GOAL A -> According to the voting power methodology text, how is a tie broken when a legislator could be assigned to more than one party?
GOAL B -> Write the next part of the voting power methodology text, picking up after its last sentence.

A party is critical (a pivot) at position k in a permutation if the coalition of the first k parties reaches majority, but removing that party drops it below majority.

Banzhaf Index

For a party p, count all winning coalitions where p is critical (its defection flips the outcome):

for coalition in all_subsets(parties):
    if coalition is winning AND coalition - {party} is losing:
        party is critical in this coalition
banzhaf_index[party] = critical_count[party] / total_critical_count

Seat Assignment

Multi-membership (legislators belonging to more than one party across their career) is resolved by:

1. Collect all party memberships for each legislator
2. Assign to the party where the legislator cast the most votes
3. Ties broken by most recent start_date membership

Per-Chamber Analysis

Both indices support separate analysis for Diputados (camara='D') and Senado (camara='S').

Empirical Power Analysis

Nominal power assumes party discipline. Empirical power measures what actually happens in roll-call votes.

DATA EXCERPTS ->

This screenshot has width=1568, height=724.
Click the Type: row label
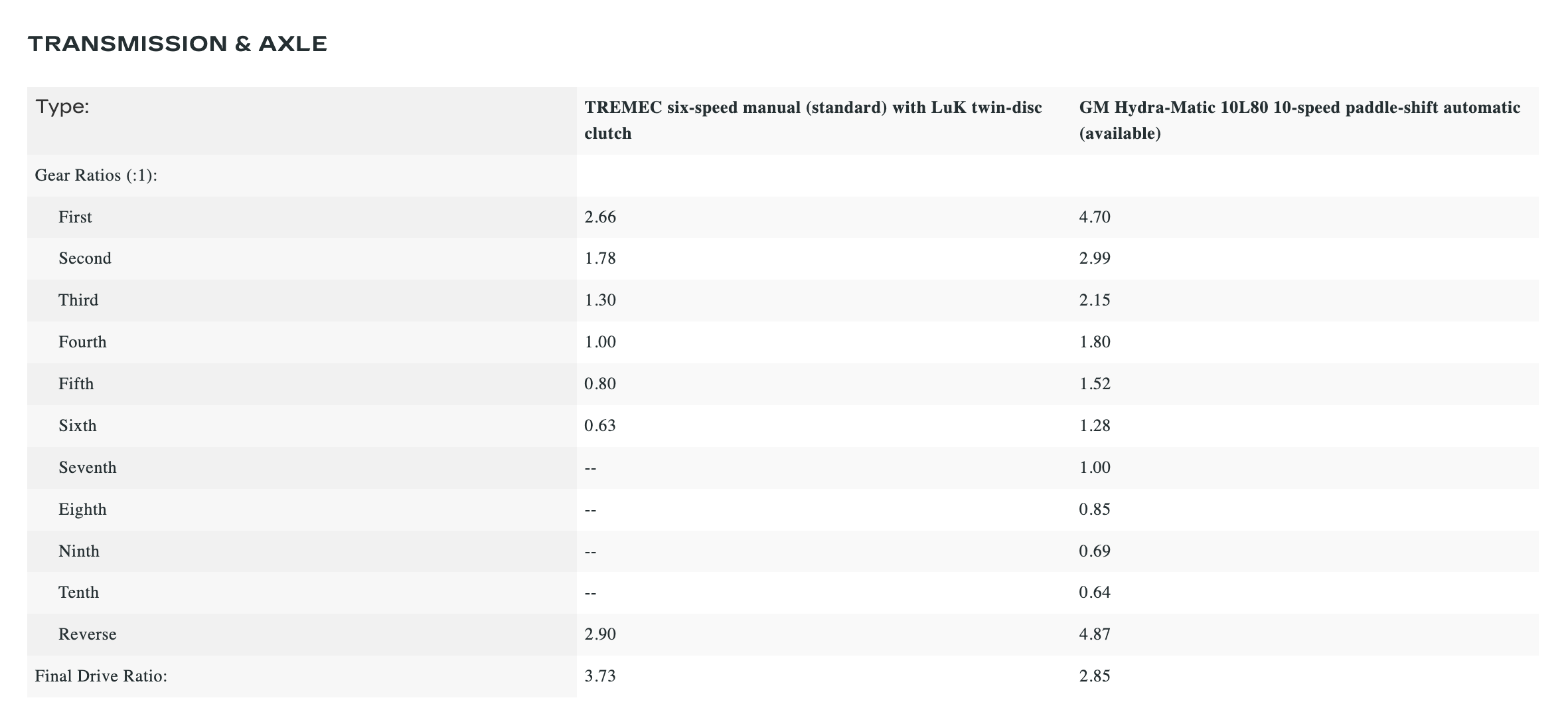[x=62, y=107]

--

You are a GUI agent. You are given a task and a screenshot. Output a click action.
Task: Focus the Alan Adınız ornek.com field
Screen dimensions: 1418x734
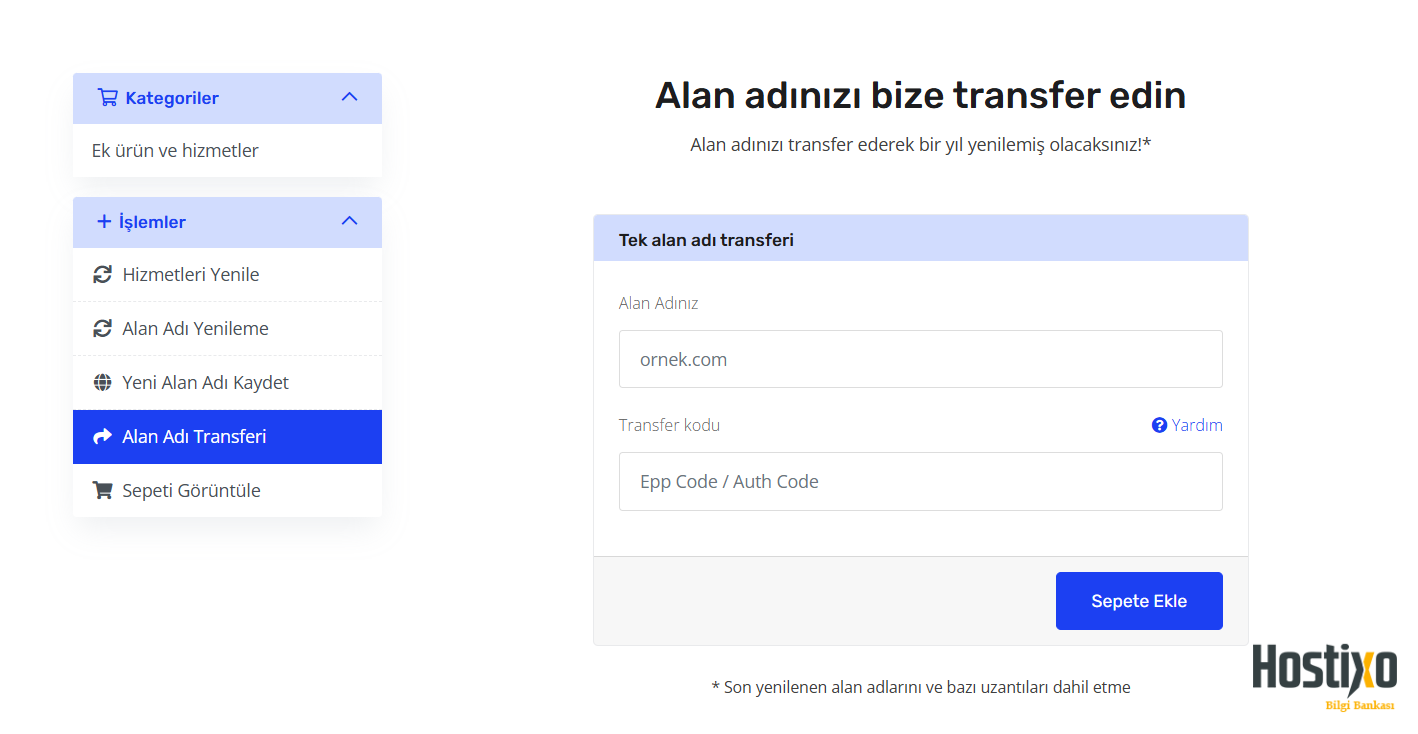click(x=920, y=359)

==

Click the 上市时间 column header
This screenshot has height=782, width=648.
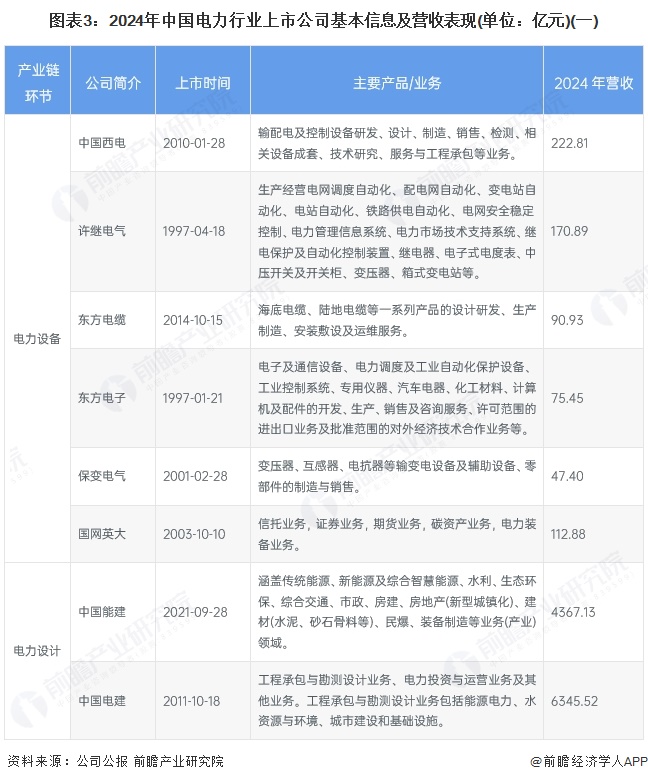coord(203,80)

FINAL RESULT A -> The tie goes to the membership with the most recent start_date.

FINAL RESULT B ->
Critical Parties per Vote

For each vote event, the module identifies which parties were necessary to reach the majority threshold:

winning_coalition = parties that voted with the majority
for party in winning_coalition:
    seats_without = majority_seats - party_seats
    if seats_without < majority_threshold:
        party is "critical" for this vote

Empirical Power Index

empirical_power[party] = times_critical[party] / total_vote_events

This produces a 0.0-1.0 score reflecting how often a party’s votes were actually decisive.

Swing Voters and Close Votes

The module identifies:

• Close votes: vote events where the margin was narrow (near the majority threshold)
• Swing voters: individual legislators whose vote could have changed the outcome
• Top dissenters: legislators who voted against their party line most frequently, ranked by dissent count

Power Comparison

The key output is a four-way comparison:

Index	Basis	What It Measures
Nominal (seats)	Seat count	Formal representation
Shapley-Shubik	Seat distribution	Bargaining power (permutation-based)
Banzhaf	Seat distribution	Bargaining power (coalition-based)
Empirical	Actual votes	Real-world relevance

Divergences between nominal and empirical power reveal parties that are formally small but strategically critical (or vice versa).

Tip

A party with 5% of seats but an empirical power index of 20% is a kingmaker: its votes are disproportionately decisive. This pattern appears when a dominant coalition frequently needs a small party to cross the majority threshold.

Temporal Dynamics

All methods support temporal analysis across legislatures.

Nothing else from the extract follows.